So won’t you ride with me, ride with me?
See where this thing goes?
If it’s meant to be, it’ll be, it’ll be; baby if it’s meant to be.

The first verse has elements of not being too pressured with exploitation as well, and thematically echoes bits of Good Things Come To Those Who Wait which I looked at last quarter. The second verse reflects a degree of caution after being burned by poor approaches in the past. As I plan for what I might want to try to achieve (God willing) on a timescale of months or years, it’s important to not index too heavily on past experiences or initial reads of how a given path may turn out.

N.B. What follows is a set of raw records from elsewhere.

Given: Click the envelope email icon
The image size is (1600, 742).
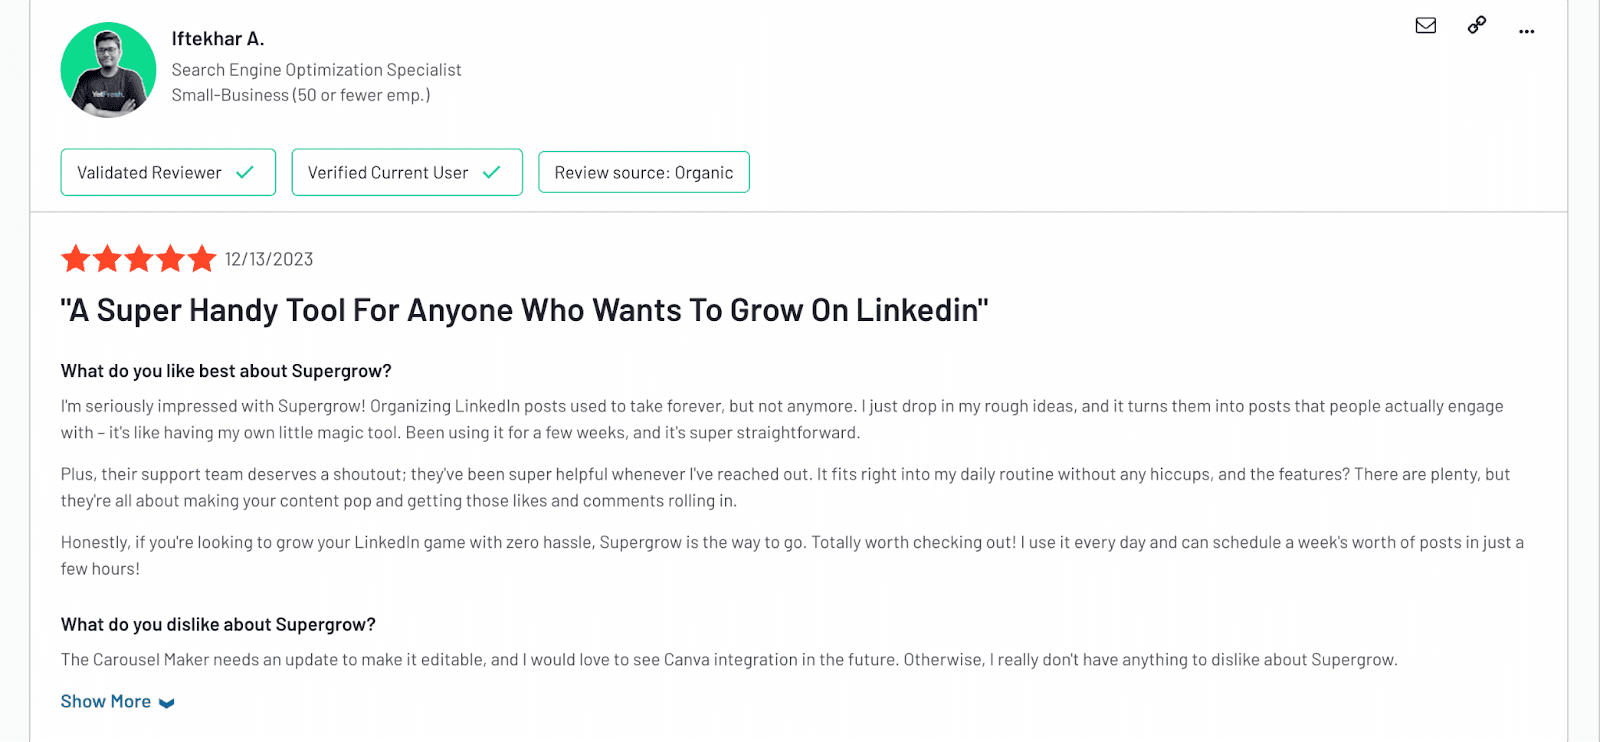Looking at the screenshot, I should coord(1426,26).
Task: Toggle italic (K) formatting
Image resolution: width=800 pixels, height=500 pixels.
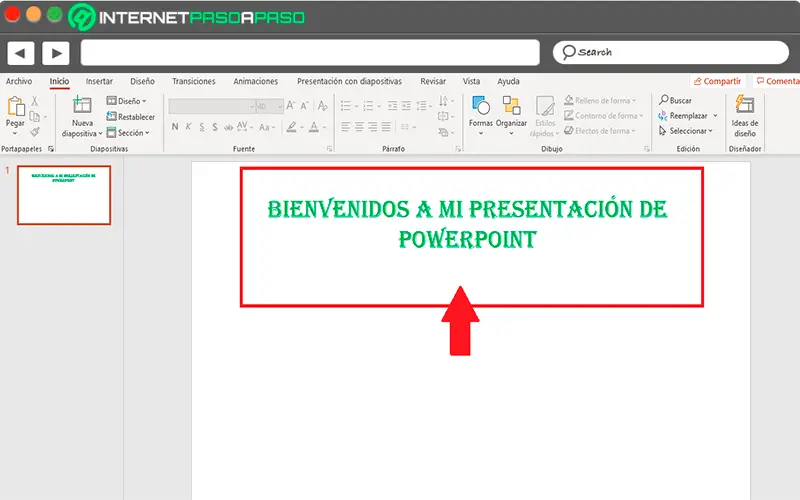Action: (188, 127)
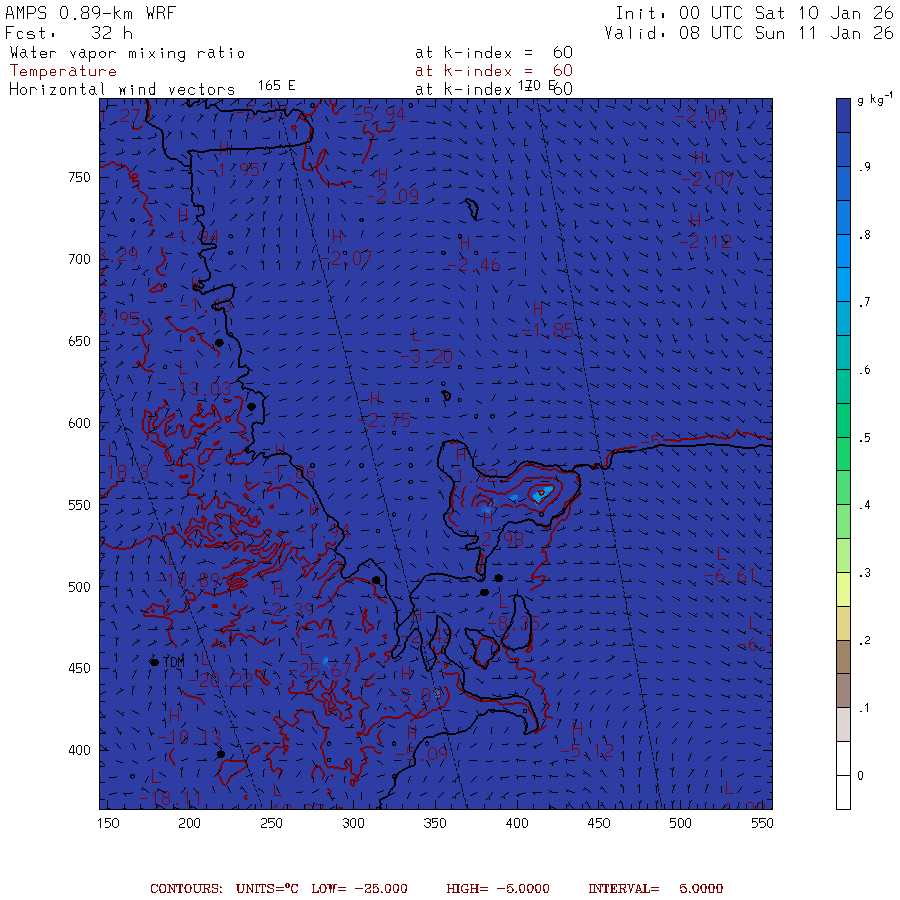Select the 'Water vapor mixing ratio' legend line
Screen dimensions: 900x900
point(127,53)
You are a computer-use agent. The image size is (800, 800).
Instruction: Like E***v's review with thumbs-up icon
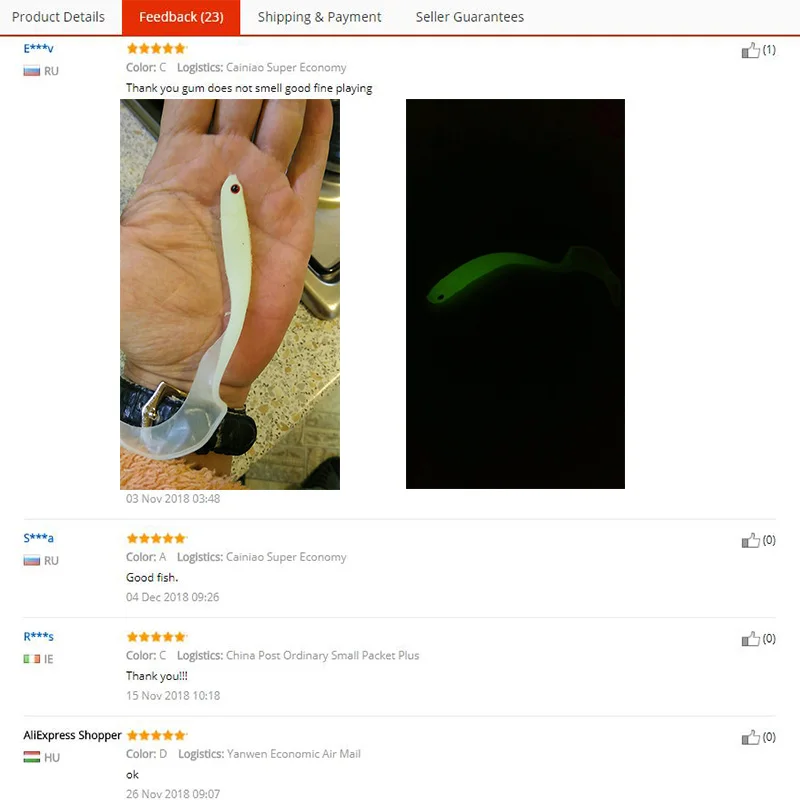[750, 50]
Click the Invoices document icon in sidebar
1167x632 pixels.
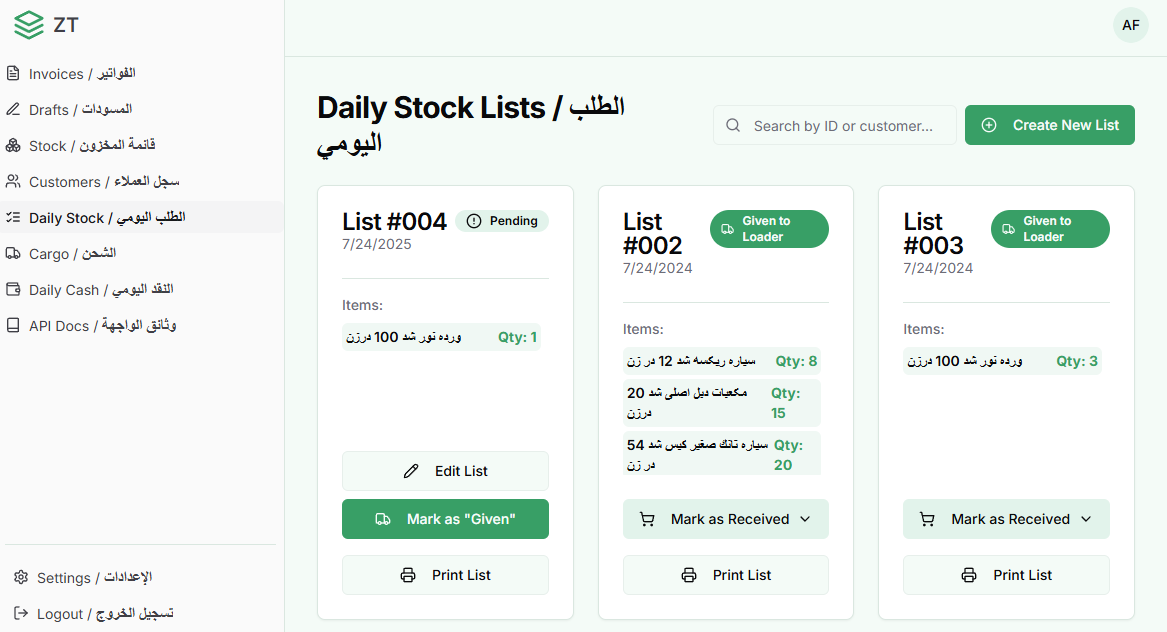tap(13, 73)
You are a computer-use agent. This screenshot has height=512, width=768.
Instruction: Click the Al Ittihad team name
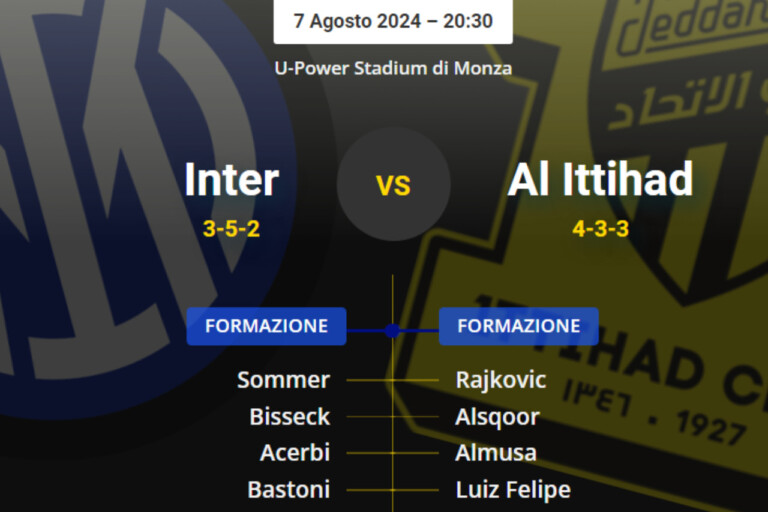[600, 180]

Algorithmic Modelling – Alphabear 2

Alphabear 2 is a word game where players are given a two-dimensional grid of tiles. Some of these tiles show letters, along with timers; others are concealed and must first be exposed by using an adjacent letter in a word. Players use letter tiles (anywhere on the grid) to form a word. When a player makes a word, he/she scores points equivalent to the sum of the timers on the tiles that are used. The timers on all tiles that aren’t used then count down by 1; tiles that reach zero become unusable stone blocks.

Usually, this means that you want to form long words that incorporate tiles that have shorter timers; for example, there is a ten letter word on the above board (PEDESTALED), but it doesn’t use the F. After playing this word, the timers on the remaining letters will count down by 1; the P will now have a timer of 2, the first E 10, and so on.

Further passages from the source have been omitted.